The same ingestion can update multiple durable destinations in parallel. A 45-minute customer interview might touch six files: one source copy, one ingestion record, one insight promoted to knowledge/users/, one hypothesis strengthened, one stakeholder touchpoint logged, one decision drafted as pending.

Provenance: a vocabulary, not a workflow

Every load-bearing claim in hypotheses/, decisions/, and knowledge/users/insights.md carries a provenance tag from a small canonical enum:

Tag	Trust
`[ingestion/<path>](...)`	Highest. Went through synthesis, links back to `source/`.
`[source/<path>](...)`	High. Direct citation to a raw artifact.
`(stakeholder-verbal, <name>, <date>)`	Medium. Heard from a person, no recording.
`(intuition, PM, <date>)`	Low for external defense, useful internally.
`(industry-knowledge)`	Low. Accepted background, flag for replacement.
`(chat, no artifact)`	Low. Synthesized in-session, nothing written down.

The system enforces the vocabulary, not the workflow. Real PM work is messy: PMs have intuitions, hear things off-the-record from execs, and inherit claims with no clear pedigree. Those are legitimate inputs. The brain just makes them wear their actual provenance instead of laundering them through a fake ingestion/ record. The auditability promise is "every claim wears its source," not "every claim was synthesized."

A path-typed tag walks (in two clicks) from a decision back to a source/ artifact. A non-path tag tells you honestly that no artifact exists. Both are auditable; only the missing tag is a bug.

The hypothesis / decision split

This is the load-bearing distinction.

Hypotheses are bets being tested. Feature-scoped. Each file has the 5 risk areas as sections (value, usability, feasibility, viability, and "other" for the ones that don't fit the canonical four: regulatory, partnership, and so on). Each hypothesis has evidence-for, evidence-against, confidence, a test, and a decision trigger.

Decisions are commitments made. Append-only log. Every shipped feature has at least one. Every decision has a "what would reverse this" field, which is the most useful field a decision record can have.

When a hypothesis is confirmed, it gets promoted and a decision record is auto-drafted (status: pending, waiting for PM sign-off). When a decision's "what would reverse this" condition triggers, the maintenance sweep surfaces it.
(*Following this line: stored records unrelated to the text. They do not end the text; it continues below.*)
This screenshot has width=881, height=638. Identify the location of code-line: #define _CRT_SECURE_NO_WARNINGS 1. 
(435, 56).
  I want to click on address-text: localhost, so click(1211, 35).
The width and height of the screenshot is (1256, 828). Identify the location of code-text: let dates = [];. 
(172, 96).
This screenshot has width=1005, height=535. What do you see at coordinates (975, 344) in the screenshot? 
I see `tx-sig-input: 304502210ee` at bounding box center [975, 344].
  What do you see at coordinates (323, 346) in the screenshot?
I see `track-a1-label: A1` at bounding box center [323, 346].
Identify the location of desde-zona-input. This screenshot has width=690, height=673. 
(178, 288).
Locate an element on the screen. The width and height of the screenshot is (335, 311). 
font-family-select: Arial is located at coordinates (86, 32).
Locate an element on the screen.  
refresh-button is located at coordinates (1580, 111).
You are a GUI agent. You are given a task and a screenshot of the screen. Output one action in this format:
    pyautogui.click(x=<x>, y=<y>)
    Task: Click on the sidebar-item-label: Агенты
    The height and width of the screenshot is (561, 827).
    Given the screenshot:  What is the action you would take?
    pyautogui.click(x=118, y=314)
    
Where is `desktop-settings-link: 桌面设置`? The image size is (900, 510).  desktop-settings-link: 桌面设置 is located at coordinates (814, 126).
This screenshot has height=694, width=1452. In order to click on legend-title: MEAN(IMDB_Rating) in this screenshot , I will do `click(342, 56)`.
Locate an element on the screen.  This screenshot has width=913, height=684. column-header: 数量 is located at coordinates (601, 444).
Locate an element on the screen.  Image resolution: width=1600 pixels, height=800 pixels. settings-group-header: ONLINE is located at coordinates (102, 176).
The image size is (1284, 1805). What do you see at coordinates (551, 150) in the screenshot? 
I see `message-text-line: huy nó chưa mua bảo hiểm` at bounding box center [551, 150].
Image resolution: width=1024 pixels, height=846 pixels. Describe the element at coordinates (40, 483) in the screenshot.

Most systems mash these together. They become useless.

What survives sessions

The operating manual (CLAUDE.md) and the durable layer. Not the chat history. Not the agent's working memory. Not whatever model you happened to use that week.

The portability test: clone the repo to a fresh machine, open Claude Code, ask "what's the current state of feature X?". If the answer comes from files (not chat history), the system is doing its job.